Right about now, I can hear the little cogs grinding in the heads of Liberals, and out pops the pre-programmed talking point:

Jefferson wrote in the Declaration of Independence, “We hold these truths to be self-evident, that all men are created equal…”, yet he owned slaves! Good Liberal. You’ve properly memorized your talking points. Have a cookie.

Here’s what Thomas Jefferson himself said about this seemingly hypocritical situation:

"This thing I believe, do I water it down to the level that I can live up to, or do I say the truth, even though I am falling horribly short of it myself?"

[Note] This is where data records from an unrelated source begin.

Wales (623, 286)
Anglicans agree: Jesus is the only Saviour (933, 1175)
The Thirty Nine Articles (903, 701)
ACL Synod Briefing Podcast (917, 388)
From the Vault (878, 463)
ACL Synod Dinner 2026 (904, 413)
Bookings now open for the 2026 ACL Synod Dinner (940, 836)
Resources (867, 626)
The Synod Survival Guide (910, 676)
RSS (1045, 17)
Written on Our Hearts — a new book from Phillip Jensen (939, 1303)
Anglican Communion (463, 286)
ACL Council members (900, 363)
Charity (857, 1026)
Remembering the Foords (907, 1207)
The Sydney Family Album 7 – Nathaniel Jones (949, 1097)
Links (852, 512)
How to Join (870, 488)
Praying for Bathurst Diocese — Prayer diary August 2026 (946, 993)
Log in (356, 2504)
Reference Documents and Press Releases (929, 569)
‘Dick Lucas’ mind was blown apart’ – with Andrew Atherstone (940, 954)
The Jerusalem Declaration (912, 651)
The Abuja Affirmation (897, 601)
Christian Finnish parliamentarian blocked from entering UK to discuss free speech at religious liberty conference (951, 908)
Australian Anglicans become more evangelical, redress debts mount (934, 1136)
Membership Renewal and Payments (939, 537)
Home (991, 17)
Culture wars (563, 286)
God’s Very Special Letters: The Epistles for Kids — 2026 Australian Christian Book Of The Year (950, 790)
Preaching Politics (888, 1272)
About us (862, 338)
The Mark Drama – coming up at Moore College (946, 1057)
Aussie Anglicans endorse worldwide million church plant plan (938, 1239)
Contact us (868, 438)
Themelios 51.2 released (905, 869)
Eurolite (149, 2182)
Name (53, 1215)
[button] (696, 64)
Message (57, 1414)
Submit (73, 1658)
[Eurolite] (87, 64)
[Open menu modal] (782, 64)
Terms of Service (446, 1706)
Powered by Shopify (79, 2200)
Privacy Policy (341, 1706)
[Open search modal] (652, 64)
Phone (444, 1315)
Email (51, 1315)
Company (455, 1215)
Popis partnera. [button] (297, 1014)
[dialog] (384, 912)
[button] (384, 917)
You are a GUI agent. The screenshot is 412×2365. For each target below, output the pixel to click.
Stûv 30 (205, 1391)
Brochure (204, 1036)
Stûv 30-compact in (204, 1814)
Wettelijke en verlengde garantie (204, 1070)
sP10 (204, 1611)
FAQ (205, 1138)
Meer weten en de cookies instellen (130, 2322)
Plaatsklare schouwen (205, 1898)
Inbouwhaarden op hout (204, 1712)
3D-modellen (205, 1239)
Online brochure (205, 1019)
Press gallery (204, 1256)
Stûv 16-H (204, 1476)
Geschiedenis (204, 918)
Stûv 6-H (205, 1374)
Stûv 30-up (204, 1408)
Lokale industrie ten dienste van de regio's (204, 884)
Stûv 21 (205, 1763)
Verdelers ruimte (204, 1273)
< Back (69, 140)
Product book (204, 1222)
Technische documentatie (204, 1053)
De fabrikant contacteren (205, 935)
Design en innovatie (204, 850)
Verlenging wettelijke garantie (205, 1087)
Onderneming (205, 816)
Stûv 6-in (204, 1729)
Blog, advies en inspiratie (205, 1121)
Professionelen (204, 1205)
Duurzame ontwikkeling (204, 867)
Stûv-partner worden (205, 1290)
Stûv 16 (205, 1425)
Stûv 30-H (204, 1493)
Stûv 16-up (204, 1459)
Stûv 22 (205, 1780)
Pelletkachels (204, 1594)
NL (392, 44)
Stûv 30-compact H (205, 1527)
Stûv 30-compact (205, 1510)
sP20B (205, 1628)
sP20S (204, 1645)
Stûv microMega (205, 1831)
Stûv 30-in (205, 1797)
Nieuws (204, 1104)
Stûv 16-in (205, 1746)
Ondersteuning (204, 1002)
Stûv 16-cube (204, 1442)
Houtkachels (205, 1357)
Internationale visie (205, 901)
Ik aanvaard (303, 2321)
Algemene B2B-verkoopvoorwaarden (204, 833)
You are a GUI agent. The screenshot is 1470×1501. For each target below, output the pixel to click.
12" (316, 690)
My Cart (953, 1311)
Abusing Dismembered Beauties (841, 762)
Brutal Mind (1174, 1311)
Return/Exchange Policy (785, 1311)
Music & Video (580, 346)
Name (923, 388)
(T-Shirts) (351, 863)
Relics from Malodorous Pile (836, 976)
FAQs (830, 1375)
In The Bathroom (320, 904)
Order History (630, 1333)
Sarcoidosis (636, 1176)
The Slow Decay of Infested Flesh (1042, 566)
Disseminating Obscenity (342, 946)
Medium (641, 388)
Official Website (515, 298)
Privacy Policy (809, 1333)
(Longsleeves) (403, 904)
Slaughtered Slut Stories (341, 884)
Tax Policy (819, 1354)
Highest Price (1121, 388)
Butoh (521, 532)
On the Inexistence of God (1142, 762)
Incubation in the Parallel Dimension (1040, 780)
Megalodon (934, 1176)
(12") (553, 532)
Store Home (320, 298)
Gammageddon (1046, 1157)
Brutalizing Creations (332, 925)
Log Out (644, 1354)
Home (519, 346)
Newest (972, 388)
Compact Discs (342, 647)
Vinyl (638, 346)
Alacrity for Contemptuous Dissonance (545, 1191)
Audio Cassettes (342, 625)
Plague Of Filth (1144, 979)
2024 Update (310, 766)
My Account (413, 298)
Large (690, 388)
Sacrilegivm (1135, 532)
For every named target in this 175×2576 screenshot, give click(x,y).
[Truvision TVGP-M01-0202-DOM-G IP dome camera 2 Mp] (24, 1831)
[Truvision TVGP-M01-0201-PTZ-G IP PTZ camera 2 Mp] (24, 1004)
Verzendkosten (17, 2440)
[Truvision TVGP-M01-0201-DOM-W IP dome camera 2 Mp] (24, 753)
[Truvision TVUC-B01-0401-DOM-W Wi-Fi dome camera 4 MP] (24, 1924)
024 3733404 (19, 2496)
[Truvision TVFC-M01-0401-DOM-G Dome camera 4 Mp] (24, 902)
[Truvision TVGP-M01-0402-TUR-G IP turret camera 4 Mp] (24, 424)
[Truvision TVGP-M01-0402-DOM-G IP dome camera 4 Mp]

This is not different for this simple reason: Jefferson admitted that owning slaves was wrong, even while he continued to do it. I am moderately sure that Jefferson hoped that slavery would one day be abolished in the United States and laid the foundation of that in those thirteen words.

I know I am not knowledgeable enough to speak on the 18th century economic situation on running a plantation with free vs. slave labor as the work force. I am also not knowledgeable enough to speak on the social situation of the time that made this market possible. I don’t know if it would have been economically feasible for Jefferson to work his land without slave labor.

All Conservatives, Libertarians and Conservatatians want is a consistent approach to similar issues. Boil issues down to their salient points, then apply the same solution to all relevant issues.

Make the voucher system apply to schools, food allocations and even Medicare/Medicaid, or force those under those programs to accept what is issued them without choice or complaint. Either teenagers are able to make decisions about their life without parental oversight and input, or let the parents and teenagers work out between them what choices the teenager can make on their own and which they need to talk with the parents about first.

I don’t see these as hard choices. Too bad for all of us Liberals do see these as hard choices and want the government to choose for us.